Our research focuses on the population dynamics of plants and how they are influenced by impacts of natural disturbances and global environmental change. We are particularly interested in the interactive effects of fire, grazing and drought in grasslands and woodlands in southern Australia, and how climate change, fragmentation and shrub encroachment affect ecosystems.

Sunday 29 May 2011

Habitat loss.....the signature conservation problem of the 21st century

Extinction from habitat loss has been suggested to be the signature conservation problem of the twenty-first century. Indeed, the Millennium Ecosystem Assessment predicts that near-term extinction rates could be 1,000 to 10,000 times higher than background rates. This alarming statistic seems to have got lost in the current focus on climate change, important as that will likely prove to be.

Images from Google Earth highlight just how much
 woodland clearing has occurred 
in western Victoria for cropping and grazing
One key reason species will go locally extinct due to habitat loss is because fragmentation leads to small populations. A central tenet of conservation biology is that small population size makes them much more vulnerable to inbreeding, recruitment failure, and climate extremes.

In our Lab, we've been testing the idea that small populations are more vulnerable to local extinction than large populations. Despite the simplicity of the hypothesis, there is not a lot of good evidence around in the literature to support or reject this idea (at least for plants in Australian ecosystems).

To address this question, we've employed re-visitation studies. This involves using data on species abundance collected at some previous point in time from well-defined places (lets call this the historical dataset, time1), and revisiting the very same places some time later to determine whether species have persisted (lets call this the contemporary dataset, time2). If you have data on abundance at t1, you can start to understand whether the smallest populations at this time are less likely to be present at t2 (as theory would suggest).

We used data collected in 1975 by a superb amateur botanist called Cliff Beauglehole as our t1 for a number of remnant grasslands and grassy woodlands in western Victoria.
Scaly Buttons is one of the common species
in grasslands and woodlands that has declined
over the last three decades
(Photo: John Morgan)

 Beuglehole recorded species lists for these sites (many of which were very diverse at the time) and allocated an 'abundance' measure for each species at each site that approximates a log scale - a few dozen, up to 100, in the 100s, in the 1000s.
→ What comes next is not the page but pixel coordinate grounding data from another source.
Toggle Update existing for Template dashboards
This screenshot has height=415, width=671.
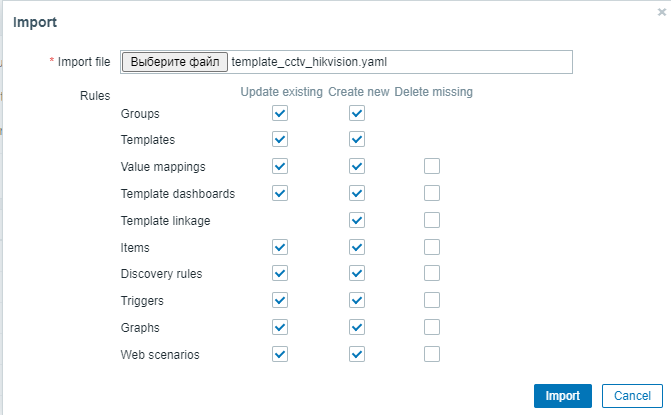click(280, 193)
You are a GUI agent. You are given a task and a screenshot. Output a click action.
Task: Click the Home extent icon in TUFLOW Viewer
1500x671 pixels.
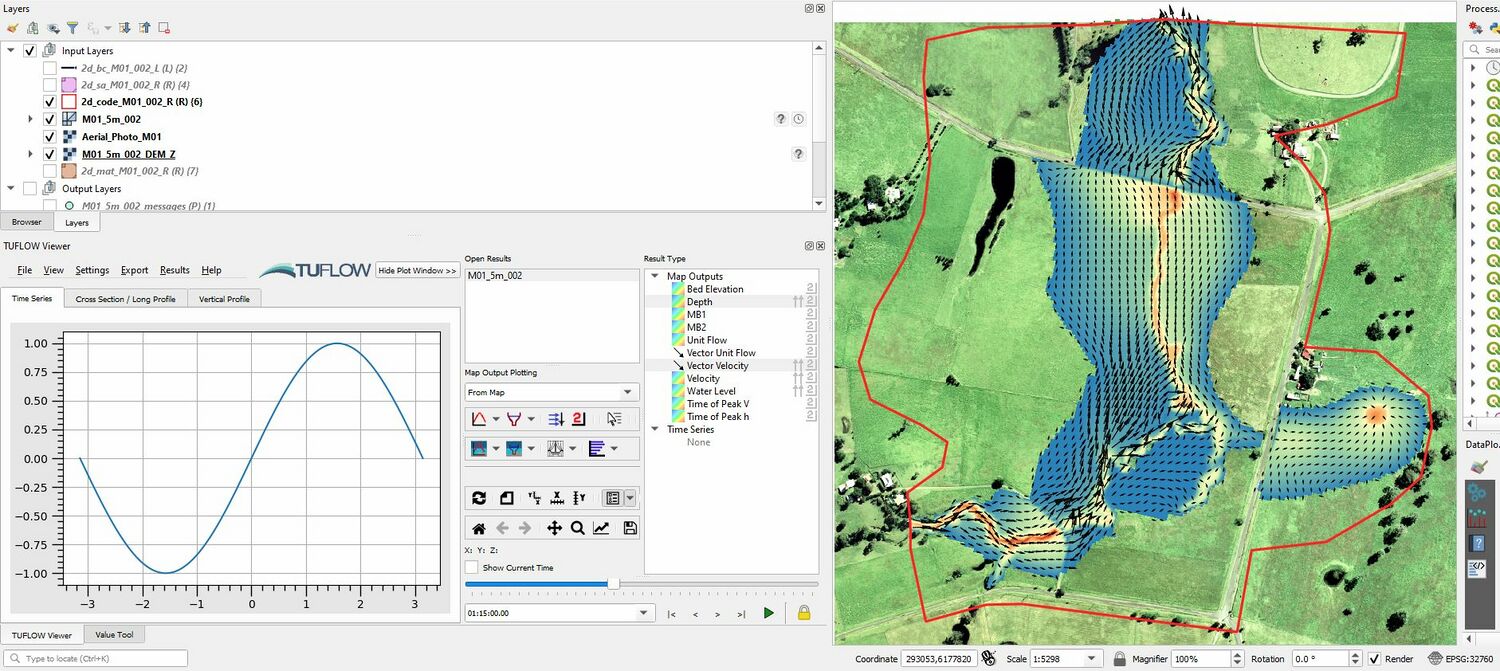point(479,528)
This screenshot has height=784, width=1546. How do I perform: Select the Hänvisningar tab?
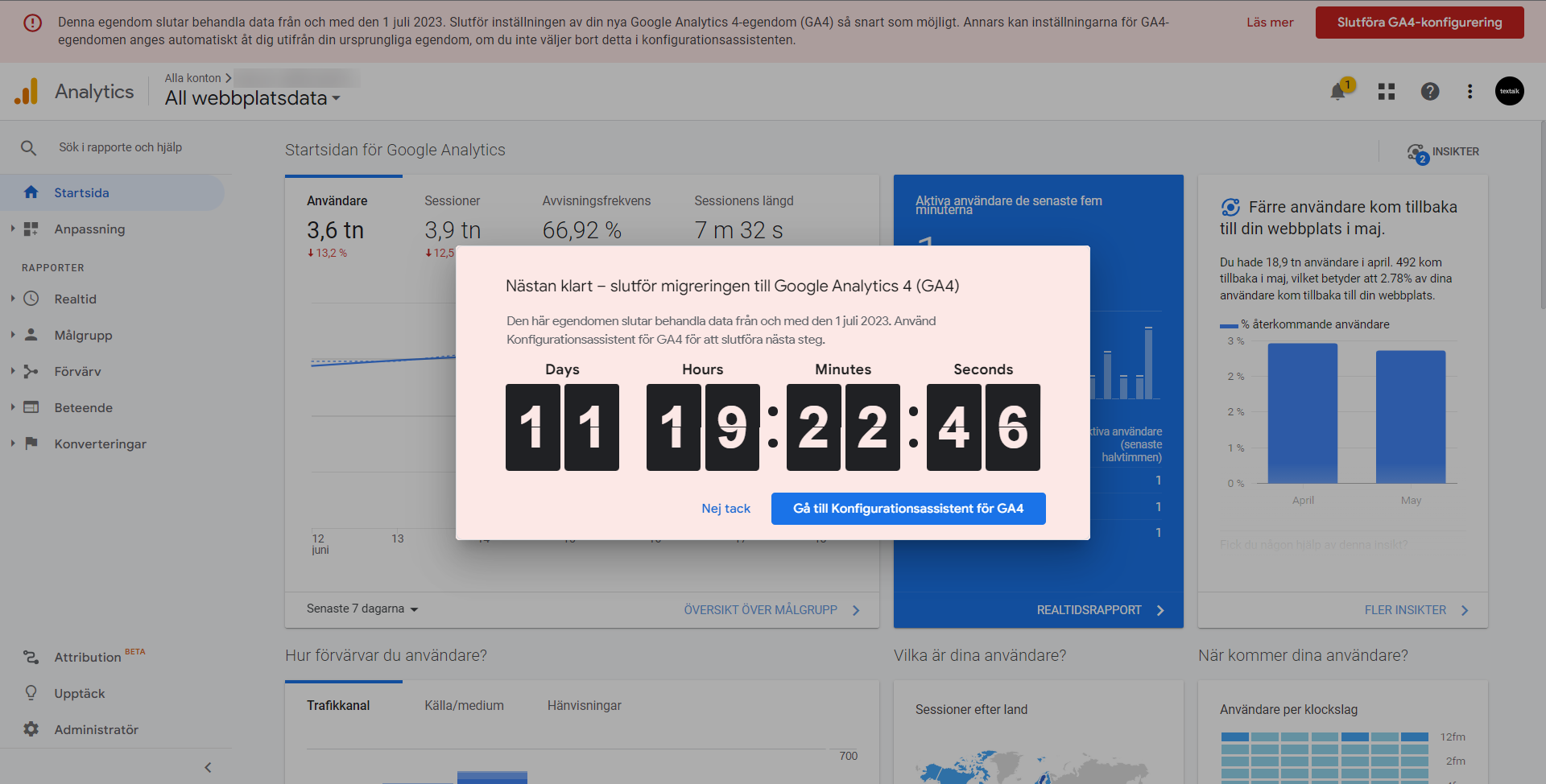pyautogui.click(x=584, y=705)
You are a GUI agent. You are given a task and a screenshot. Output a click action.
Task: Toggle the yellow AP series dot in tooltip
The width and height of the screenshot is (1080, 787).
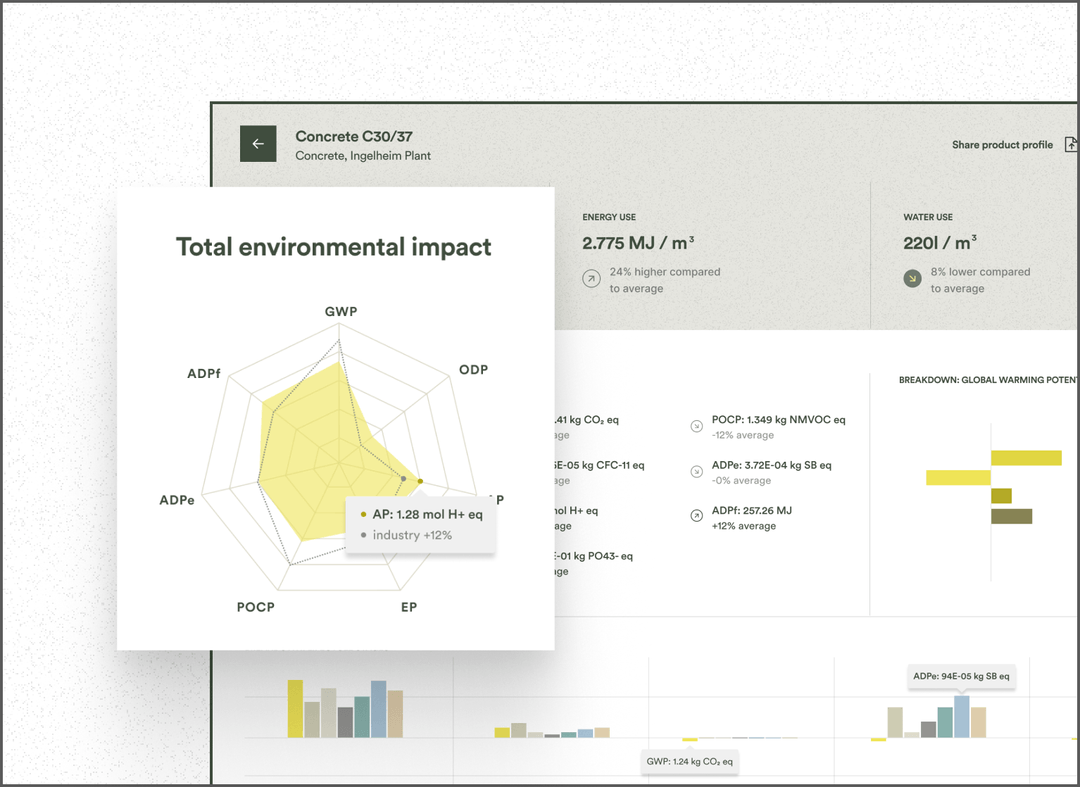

We re-visited these same sites (t2) and recorded all species we could find; importantly, we estimated their population size in the same way as Beuglehole. When comparing the data on abundance at t1 versus t2, remembering that small populations should be more vulnerable to local extinction, we found some very interesting results which we have reported in the Journal of Ecology.

As predicted, the liklihood of local extinction over a  31 yr period was highest (34%) for those species whose population was initially very small. But initially small populations did not always decline - indeed, a small number (9%) actually increased and became abundant (in the 100s) or even very abundant (in the 1000s).
Changes in population abundances of native plants species
from 1975 to 2006 in grassy woodlands in western Victoria
(From: Sutton & Morgan Journal of Ecology)


But the story doesn't end there. We uncovered something in our re-visitation study that we had not predicted, nor even expected.

Some of the plant populations that were initially considered abundant or very abundant in woodland remnants had become locally extinct. Hence, having a large population did not guarantee persistence over the three decade period between observations. There could be a number of reasons for this, but we think the main one relates to habitat quality.

Over the 30 yrs between surveys, it is very likely that the habitat has deteriorated for some species - edge effects, weed invasions (by exotic Iridaceae, a curse in grassy woodlands in western Victoria) and inappropriate disturbance regimes have probably all caused a decline in habitat. In particular, the lack of fire is probably a key driver of change. Fire-sensitive shrubs, as well as dominant tussock grasses, have increased at the expense of poor competitors in the groundlayer.

Our study hints that while there is a strong need to find simple, general rules in conservation ecology, these general rules need to be put to the test. Not all small populations are vulnerable to short-term extinction. Indeed, 'common' species deserve our attention as well, as others have suggested.

And it is the common species that drive ecosystem function and provide much of the habitat for fauna. Simple re-vistation studies like ours are an excellent way to monitor trends in remnant vegetation, provided that old datasets are archived in such a way that they can be re-used in the future.